Five Pillars for Maintaining Cognitive Function
1. Aerobic Exercise
Aerobic exercise has the strongest evidence base of any intervention for maintaining cognitive function. Research at the University of British Columbia found that older adults who performed 60 minutes of aerobic exercise three times a week for six months saw approximately a 2% increase in hippocampal volume (the brain region involved in memory). This is equivalent to reversing one to two years of age-related shrinkage. At least 150 minutes per week of heart-rate-elevating exercise such as walking, swimming, or cycling is recommended.
Compared to strength training, aerobic exercise shows more pronounced effects on hippocampal volume increase. However, strength training also has evidence for maintaining executive function (the ability to plan and carry out tasks), so combining both is ideal.
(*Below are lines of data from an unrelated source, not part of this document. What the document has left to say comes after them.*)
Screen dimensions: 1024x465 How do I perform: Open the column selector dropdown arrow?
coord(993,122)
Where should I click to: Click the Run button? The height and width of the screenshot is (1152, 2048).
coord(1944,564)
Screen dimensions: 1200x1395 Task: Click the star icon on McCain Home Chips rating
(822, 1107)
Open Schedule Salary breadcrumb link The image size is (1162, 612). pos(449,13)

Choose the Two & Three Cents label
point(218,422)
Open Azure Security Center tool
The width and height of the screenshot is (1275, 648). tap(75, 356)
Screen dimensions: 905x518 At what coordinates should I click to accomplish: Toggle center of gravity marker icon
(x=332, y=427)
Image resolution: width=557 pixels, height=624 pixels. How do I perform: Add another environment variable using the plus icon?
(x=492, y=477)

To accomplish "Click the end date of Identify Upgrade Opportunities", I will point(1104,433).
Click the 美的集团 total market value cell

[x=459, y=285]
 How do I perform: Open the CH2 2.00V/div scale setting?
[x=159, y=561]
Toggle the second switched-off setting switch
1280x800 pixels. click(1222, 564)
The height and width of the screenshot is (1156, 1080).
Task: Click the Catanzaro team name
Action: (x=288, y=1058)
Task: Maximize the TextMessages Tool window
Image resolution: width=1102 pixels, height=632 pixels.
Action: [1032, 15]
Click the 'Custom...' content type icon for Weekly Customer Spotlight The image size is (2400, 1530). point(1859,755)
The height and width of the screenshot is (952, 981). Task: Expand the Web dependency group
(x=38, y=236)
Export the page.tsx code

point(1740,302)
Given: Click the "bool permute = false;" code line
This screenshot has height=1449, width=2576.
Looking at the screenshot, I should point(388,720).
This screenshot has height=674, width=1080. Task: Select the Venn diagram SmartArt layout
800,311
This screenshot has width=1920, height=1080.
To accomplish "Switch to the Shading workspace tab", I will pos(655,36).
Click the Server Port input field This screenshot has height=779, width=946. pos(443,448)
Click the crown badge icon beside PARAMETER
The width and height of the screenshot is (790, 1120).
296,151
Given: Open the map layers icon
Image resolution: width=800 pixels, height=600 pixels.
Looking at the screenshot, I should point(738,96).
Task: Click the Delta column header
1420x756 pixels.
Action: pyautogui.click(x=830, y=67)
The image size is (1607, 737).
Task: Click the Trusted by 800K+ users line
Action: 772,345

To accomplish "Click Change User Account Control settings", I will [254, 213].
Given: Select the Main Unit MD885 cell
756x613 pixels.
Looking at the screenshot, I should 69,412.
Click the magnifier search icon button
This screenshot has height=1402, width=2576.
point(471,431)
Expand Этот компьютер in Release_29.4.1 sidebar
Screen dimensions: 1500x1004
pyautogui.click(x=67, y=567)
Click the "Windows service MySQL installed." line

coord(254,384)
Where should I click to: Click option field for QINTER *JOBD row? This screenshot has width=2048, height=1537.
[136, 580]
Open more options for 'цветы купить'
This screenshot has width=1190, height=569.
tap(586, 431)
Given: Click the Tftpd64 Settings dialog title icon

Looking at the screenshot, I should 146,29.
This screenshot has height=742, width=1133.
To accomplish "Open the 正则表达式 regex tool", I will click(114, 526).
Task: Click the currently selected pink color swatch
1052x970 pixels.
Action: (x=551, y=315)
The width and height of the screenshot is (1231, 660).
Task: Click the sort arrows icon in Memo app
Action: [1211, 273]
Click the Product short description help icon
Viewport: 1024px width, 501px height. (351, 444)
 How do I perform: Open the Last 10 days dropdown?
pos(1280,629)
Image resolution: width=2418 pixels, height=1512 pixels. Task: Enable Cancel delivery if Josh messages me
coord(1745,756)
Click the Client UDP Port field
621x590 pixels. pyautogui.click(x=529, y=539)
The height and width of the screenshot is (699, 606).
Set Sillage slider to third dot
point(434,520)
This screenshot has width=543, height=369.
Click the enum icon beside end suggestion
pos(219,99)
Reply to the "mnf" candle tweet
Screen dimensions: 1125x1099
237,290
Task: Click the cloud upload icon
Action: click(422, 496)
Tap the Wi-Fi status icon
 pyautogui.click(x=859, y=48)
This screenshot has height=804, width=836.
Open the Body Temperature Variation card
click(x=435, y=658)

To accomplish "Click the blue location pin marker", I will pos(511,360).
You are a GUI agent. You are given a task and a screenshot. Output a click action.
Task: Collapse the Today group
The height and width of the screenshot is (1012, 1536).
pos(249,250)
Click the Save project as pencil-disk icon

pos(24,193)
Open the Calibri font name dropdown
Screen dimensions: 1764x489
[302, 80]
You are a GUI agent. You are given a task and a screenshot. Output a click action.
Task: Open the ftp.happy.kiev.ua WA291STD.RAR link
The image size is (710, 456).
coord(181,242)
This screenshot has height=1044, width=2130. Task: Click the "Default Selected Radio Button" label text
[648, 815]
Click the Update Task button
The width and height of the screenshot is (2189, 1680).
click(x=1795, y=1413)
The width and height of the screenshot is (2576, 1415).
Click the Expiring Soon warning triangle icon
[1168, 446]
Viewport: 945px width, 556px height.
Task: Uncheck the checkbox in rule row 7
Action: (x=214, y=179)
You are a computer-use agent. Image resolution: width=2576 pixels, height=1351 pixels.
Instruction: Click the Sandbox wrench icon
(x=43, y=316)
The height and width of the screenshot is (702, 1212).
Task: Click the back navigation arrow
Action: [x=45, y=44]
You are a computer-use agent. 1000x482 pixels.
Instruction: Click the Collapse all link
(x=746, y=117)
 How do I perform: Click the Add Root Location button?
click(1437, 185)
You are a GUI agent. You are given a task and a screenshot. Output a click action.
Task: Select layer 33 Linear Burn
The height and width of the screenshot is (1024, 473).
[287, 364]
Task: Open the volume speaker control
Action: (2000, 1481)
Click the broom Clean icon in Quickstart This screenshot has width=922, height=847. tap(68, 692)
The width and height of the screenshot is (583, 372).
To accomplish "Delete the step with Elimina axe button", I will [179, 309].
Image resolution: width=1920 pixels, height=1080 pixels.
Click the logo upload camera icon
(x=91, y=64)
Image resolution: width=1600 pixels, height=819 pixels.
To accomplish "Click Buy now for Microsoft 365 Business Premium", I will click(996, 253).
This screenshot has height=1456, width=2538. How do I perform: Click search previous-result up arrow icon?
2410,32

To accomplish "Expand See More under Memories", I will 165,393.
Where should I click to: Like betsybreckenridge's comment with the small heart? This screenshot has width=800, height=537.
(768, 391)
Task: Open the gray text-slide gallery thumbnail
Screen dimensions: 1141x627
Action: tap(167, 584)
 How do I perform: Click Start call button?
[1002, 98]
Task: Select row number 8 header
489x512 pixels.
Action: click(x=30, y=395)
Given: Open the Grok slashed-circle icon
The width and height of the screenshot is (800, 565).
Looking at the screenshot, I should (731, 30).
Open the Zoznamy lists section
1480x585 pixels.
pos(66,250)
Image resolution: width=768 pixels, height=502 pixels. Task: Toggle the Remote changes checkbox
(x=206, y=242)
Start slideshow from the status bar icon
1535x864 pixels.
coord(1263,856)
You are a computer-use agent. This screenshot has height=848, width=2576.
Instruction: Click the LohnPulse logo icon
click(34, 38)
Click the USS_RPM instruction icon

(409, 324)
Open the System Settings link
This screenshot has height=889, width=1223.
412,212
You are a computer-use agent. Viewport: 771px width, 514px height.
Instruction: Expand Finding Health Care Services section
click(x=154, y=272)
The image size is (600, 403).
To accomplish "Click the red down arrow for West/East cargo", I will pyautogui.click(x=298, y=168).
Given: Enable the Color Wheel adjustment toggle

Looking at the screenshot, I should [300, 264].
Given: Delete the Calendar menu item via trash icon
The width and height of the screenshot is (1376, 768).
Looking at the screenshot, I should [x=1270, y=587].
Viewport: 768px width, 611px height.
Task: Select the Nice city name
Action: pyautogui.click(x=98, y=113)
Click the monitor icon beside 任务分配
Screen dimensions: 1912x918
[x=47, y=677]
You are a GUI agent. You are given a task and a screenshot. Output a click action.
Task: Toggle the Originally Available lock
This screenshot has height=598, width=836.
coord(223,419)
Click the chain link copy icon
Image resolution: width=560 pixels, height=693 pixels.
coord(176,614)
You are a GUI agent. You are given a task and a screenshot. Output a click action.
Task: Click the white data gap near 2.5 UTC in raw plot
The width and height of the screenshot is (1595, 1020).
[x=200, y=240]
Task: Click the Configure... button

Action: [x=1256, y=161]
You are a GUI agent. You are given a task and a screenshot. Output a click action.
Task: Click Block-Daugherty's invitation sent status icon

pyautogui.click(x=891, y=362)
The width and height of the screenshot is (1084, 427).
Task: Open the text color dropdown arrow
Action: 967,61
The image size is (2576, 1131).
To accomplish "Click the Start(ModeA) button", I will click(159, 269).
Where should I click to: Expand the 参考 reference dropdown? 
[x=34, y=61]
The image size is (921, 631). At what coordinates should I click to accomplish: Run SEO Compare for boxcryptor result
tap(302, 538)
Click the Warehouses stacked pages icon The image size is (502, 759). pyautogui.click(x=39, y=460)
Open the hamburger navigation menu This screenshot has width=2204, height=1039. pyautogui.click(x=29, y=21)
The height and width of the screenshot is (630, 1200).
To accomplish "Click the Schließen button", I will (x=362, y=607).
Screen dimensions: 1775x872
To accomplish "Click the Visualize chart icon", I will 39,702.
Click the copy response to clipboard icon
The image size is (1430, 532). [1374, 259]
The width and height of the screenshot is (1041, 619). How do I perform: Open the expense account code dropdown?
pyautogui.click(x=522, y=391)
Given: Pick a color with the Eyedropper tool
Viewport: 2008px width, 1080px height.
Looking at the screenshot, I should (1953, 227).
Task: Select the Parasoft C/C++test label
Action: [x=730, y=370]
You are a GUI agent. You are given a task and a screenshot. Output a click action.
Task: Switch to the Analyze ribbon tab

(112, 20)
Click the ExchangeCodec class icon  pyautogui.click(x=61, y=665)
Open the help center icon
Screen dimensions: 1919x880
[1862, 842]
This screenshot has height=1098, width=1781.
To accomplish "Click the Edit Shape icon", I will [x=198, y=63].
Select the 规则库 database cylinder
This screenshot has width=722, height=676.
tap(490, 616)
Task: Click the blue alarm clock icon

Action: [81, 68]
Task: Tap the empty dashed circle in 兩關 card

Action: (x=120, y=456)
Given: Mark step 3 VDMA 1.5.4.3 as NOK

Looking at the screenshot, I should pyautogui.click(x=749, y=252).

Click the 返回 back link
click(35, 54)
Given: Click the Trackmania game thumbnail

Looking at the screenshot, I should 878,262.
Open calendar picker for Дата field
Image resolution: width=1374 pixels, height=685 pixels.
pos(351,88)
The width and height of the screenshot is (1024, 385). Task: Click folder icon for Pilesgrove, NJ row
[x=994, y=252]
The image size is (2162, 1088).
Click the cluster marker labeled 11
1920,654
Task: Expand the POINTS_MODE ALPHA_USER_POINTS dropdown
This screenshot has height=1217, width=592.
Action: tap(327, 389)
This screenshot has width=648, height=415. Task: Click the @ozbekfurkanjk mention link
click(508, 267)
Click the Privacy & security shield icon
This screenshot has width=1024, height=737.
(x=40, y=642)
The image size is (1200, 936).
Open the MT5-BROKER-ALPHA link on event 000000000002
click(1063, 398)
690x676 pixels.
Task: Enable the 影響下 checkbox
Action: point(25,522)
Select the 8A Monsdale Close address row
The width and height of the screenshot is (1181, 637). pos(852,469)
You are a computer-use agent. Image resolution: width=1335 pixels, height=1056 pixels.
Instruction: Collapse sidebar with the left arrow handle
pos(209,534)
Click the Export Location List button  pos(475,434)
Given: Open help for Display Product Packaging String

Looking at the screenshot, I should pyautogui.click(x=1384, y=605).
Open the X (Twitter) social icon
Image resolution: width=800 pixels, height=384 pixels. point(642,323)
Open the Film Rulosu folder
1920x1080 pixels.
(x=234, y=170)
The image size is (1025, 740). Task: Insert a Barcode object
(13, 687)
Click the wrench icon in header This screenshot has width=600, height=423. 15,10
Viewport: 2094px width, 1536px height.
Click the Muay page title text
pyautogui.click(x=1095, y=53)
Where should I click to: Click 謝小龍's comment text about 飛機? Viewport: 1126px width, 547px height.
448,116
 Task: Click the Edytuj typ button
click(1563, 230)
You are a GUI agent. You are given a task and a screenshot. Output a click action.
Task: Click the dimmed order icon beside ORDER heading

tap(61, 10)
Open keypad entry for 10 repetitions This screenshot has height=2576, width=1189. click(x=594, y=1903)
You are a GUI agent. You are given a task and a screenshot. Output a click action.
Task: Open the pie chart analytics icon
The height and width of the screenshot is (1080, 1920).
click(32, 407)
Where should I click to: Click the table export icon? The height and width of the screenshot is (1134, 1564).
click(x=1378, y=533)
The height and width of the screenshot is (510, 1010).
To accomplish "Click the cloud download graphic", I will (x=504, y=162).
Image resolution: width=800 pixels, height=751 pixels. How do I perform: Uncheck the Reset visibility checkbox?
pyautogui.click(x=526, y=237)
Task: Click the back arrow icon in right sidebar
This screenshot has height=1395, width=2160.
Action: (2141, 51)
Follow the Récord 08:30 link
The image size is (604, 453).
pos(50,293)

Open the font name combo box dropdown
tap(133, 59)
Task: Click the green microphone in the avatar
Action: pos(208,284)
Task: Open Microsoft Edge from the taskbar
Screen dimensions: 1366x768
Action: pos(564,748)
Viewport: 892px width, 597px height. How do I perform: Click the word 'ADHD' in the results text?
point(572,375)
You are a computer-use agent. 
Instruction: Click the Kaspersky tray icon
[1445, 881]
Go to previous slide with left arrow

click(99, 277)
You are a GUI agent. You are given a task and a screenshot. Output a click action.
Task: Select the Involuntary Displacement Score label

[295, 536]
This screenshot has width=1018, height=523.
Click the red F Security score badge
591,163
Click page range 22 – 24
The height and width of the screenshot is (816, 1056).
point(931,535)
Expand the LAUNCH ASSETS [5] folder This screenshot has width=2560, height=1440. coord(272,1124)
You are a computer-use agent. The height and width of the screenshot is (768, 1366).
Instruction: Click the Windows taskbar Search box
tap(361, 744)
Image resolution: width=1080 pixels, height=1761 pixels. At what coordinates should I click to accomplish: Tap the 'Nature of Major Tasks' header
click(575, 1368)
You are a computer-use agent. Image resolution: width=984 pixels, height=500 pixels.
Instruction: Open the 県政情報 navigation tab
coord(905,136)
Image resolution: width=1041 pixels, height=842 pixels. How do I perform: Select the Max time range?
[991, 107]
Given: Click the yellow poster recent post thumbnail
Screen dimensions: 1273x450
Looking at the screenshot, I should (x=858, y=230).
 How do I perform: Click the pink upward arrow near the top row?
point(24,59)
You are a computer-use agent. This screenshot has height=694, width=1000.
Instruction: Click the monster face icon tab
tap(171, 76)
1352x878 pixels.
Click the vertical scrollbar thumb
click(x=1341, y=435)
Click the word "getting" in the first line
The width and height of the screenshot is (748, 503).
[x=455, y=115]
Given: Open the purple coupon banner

2. Intellectual Stimulation
The act of learning something new maintains the brain's neuroplasticity (the ability to form new neural circuits). Playing a musical instrument, learning a foreign language, chess or shogi, programming. What matters is "novelty" and "moderate difficulty." Simply repeating things you're already good at provides limited brain stimulation. Activities that feel "a little challenging" are the most effective at exercising the brain. Books on brain health can help you learn more
3. Social Interaction
Multiple studies have shown that social isolation increases the risk of dementia by approximately 50%. Conversation is a highly complex cognitive activity for the brain: understanding the other person's words, formulating an appropriate response, reading emotions, and referencing memories. This composite processing activates broad regions of the brain. Regularly creating opportunities to meet new people and participating in community groups or volunteer activities is extremely efficient as an investment in the brain.
4. Sleep
During sleep, the brain clears waste products (such as amyloid-beta) through the glymphatic system. Chronic sleep deprivation impairs this clearance function and raises the risk of Alzheimer's disease. Securing seven to eight hours of quality sleep is essential for brain health. Notably, excessively long sleep (over 9 hours) has also been linked to cognitive decline; "more sleep is not necessarily better."
5. Diet
The MIND diet (a combination of the Mediterranean diet and the DASH diet) has been shown in Rush University research to slow cognitive decline by approximately 53%. It emphasizes leafy greens, berries, nuts, whole grains, fish, and olive oil while limiting red meat, butter, cheese, fried foods, and sweets. Books on dementia prevention can also be helpful
"Brain Training" Has Limited Effects
Commercial "brain training" apps and games do improve scores on those specific games, but large-scale studies have shown that their transfer effects to everyday cognitive function are limited. Getting faster at sudoku through a brain training app does not mean you will remember your shopping list more easily. Be wary of brain training companies that claim "transfer will occur." Investing time in the five pillars above (exercise, intellectual stimulation, social interaction, sleep, and diet) is far more effective than spending time on brain training.
Preventing Dementia and Maintaining Cognitive Function Are Different Issues
"Maintaining cognitive function" and "preventing dementia" overlap considerably but are not identical. Dementia (such as Alzheimer's type) is a disease involving specific pathological changes, and genetic factors that cannot be completely prevented by lifestyle alone are also involved. On the other hand, normal age-related cognitive decline is not a disease and can be significantly mitigated by the five pillars above. Conflating the two and thinking "they got dementia because they didn't try hard enough" is wrong.
Summary: The Next Step
Cognitive decline cannot be completely prevented, but its pace can be significantly altered through lifestyle habits. Exercise, keep learning, interact with others, sleep well, and eat well. These fundamental lifestyle habits are the best medicine for the brain. Start with brisk walking for 30 minutes or more, three times a week. Incorporating "aerobic exercise" - the most strongly supported by evidence - into your life is the most reliable first step toward maintaining cognitive function.